RECORDS SUPPLIED:
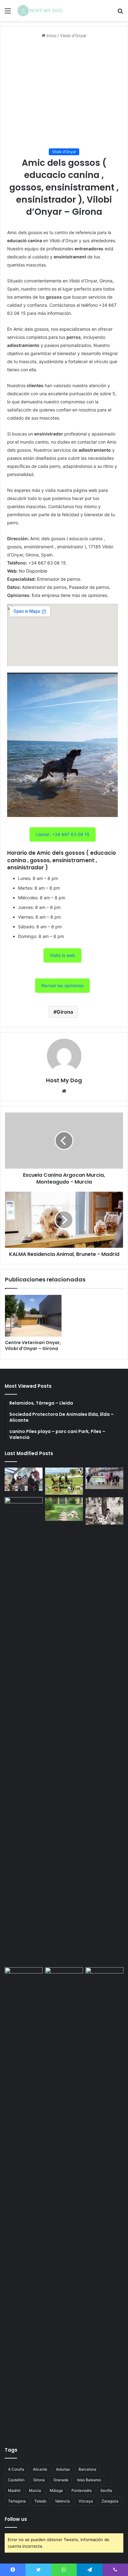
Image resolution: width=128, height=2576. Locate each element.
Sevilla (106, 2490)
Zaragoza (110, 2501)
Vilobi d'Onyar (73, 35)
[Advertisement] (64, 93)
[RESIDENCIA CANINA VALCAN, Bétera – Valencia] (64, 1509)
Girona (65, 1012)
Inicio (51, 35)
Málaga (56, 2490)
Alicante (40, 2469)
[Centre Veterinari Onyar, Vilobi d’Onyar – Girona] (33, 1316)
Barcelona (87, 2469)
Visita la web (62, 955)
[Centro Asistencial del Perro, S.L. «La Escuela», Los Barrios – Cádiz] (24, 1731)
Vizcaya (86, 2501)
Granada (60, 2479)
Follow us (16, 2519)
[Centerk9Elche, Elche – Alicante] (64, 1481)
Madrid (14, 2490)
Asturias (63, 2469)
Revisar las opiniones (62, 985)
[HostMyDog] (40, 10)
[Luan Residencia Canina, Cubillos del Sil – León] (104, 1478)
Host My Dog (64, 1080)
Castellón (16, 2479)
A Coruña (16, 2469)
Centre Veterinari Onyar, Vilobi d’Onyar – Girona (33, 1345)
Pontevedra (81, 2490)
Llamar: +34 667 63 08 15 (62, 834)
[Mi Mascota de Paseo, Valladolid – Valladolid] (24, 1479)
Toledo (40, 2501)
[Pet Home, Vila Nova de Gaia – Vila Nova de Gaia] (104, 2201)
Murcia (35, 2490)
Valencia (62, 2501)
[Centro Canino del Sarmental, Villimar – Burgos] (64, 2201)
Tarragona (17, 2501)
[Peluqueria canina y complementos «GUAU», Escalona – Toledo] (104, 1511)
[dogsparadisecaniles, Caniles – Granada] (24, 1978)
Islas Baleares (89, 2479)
--
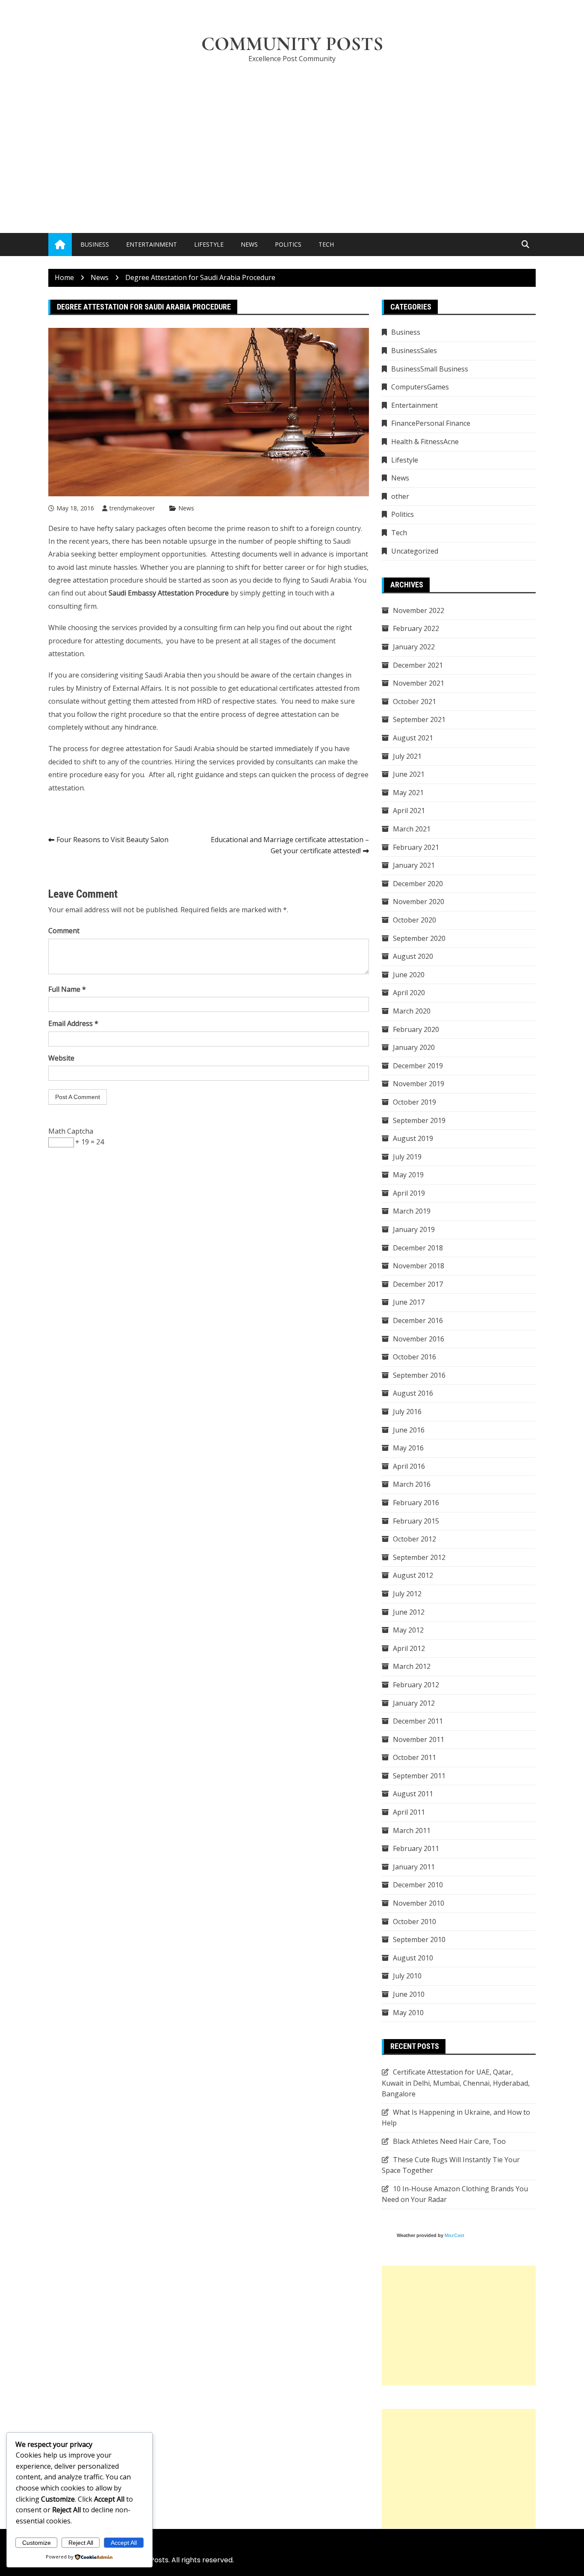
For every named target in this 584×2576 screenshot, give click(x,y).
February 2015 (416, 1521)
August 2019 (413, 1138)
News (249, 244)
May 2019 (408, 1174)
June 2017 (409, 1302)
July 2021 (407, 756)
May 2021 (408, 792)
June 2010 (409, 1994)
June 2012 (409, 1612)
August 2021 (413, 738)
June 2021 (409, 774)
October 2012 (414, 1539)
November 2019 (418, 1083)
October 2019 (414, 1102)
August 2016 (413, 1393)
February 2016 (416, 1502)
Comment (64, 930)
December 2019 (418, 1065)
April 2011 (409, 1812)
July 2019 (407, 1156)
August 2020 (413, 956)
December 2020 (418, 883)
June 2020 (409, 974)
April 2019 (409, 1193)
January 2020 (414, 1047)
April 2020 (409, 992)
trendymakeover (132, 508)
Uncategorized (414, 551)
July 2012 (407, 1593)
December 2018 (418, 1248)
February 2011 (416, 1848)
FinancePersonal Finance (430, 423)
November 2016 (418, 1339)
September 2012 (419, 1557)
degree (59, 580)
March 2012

TASK INSTRUCTIONS:
Above this task is a listing. Restate, word for word and with nothing added, the lines from the one with "Visita la web (62, 955)" through the one with "A Coruña (16, 2469)".

ANSWER SPACE:
Visita la web (62, 955)
[Centro Asistencial del Perro, S.L. «La Escuela», Los Barrios – Cádiz] (24, 1731)
Vizcaya (86, 2501)
Granada (60, 2479)
Follow us (16, 2519)
[Centerk9Elche, Elche – Alicante] (64, 1481)
Madrid (14, 2490)
Asturias (63, 2469)
Revisar las opiniones (62, 985)
[HostMyDog] (40, 10)
[Luan Residencia Canina, Cubillos del Sil – León] (104, 1478)
Host My Dog (64, 1080)
Castellón (16, 2479)
A Coruña (16, 2469)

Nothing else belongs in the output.